## Task statement
Check every line below for the word "resolution" and copy each one that has it.

## Data supplied
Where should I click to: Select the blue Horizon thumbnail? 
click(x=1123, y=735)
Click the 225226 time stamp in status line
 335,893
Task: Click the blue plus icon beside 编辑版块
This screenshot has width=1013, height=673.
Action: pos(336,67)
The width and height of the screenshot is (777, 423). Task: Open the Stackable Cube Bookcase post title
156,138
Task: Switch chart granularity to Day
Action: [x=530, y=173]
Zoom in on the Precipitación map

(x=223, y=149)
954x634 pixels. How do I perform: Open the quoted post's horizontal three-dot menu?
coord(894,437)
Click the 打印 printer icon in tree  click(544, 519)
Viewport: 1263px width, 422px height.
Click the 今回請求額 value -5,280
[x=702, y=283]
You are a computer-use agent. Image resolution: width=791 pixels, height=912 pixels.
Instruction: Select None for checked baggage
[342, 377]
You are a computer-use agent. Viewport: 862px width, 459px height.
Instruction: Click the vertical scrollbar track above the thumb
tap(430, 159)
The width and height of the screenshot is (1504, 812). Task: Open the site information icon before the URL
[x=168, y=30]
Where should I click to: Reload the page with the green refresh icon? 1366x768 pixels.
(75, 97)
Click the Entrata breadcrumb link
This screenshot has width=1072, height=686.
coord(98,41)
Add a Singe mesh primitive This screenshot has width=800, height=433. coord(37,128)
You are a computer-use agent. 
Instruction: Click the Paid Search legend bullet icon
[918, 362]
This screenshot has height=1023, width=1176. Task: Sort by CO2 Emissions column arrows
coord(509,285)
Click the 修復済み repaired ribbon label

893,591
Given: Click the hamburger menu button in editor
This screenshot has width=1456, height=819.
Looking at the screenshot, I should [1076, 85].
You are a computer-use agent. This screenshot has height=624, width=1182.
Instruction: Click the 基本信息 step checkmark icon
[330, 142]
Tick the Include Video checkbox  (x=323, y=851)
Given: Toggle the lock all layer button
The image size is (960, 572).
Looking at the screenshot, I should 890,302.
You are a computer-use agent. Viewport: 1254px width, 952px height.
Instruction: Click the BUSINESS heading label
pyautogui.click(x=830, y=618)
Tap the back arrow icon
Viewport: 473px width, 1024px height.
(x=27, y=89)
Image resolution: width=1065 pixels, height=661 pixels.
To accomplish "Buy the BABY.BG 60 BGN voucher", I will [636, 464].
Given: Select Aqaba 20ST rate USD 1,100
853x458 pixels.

## Answer below
You are a computer-use agent. Image resolution: width=791 pixels, height=912 pixels.
Image resolution: width=1065 pixels, height=661 pixels.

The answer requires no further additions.